## What you will do
Write out each line from the data below that includes the word "agent".

## Record excerpts
----

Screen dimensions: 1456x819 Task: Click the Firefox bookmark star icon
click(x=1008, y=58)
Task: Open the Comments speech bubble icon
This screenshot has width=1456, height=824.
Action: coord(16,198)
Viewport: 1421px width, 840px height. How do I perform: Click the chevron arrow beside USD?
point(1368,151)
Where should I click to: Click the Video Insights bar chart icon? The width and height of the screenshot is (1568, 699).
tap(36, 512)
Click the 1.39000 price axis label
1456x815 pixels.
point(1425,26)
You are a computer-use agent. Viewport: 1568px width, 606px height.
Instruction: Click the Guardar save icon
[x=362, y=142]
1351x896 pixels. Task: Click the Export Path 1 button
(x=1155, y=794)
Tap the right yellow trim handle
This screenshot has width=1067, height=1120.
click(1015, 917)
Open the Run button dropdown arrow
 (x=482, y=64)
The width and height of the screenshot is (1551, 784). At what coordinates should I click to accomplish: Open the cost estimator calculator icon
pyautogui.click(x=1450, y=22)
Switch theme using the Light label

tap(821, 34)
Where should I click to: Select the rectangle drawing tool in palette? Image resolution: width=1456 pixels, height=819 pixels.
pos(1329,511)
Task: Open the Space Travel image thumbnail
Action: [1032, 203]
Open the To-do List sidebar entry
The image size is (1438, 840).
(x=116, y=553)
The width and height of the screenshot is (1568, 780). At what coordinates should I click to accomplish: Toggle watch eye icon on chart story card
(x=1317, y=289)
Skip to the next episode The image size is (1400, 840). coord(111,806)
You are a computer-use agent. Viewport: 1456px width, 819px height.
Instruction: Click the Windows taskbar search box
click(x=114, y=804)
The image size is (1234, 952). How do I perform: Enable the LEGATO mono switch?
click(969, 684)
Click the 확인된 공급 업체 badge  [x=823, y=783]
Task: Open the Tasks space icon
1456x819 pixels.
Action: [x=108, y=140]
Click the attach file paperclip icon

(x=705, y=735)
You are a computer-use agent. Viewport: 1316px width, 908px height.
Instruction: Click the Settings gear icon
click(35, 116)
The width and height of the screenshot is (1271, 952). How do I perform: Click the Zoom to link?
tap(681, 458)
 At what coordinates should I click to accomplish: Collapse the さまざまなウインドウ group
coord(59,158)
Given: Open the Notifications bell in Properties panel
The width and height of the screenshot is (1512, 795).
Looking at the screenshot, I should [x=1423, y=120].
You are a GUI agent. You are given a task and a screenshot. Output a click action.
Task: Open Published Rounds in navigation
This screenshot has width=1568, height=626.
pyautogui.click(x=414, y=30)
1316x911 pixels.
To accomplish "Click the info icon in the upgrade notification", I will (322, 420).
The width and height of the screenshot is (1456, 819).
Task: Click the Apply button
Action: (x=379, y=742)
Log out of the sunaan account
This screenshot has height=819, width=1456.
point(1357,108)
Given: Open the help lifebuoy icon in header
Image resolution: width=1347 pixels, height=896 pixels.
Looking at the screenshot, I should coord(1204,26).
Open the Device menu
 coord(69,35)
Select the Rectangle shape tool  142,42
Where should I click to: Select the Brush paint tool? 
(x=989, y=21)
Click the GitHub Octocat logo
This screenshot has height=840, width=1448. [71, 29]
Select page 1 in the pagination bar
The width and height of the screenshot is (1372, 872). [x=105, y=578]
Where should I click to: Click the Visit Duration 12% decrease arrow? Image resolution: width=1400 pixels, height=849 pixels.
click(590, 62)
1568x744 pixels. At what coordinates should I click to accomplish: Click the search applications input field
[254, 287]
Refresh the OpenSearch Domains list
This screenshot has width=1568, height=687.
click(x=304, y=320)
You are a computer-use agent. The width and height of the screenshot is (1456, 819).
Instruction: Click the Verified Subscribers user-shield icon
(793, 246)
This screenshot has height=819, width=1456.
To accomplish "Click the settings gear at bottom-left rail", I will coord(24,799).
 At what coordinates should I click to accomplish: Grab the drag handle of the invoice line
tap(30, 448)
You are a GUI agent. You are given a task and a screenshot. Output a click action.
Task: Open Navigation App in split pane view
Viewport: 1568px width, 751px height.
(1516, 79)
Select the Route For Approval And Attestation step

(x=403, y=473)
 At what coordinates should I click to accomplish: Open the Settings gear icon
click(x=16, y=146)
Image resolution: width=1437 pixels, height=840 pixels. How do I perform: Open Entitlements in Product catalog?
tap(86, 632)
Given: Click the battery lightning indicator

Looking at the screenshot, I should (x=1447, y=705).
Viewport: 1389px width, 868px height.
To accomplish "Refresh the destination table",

----

## Response to the task
You are a computer-use agent. Viewport: 1568px width, 606px height.
You are a computer-use agent. Viewport: 1456px width, 819px height.
You are a computer-use agent. Viewport: 1316px width, 908px height.
You are a GUI agent. You are given a task and a screenshot. Output a click action.
You are a computer-use agent. The width and height of the screenshot is (1456, 819).
You are a GUI agent. You are given a task and a screenshot. Output a click action.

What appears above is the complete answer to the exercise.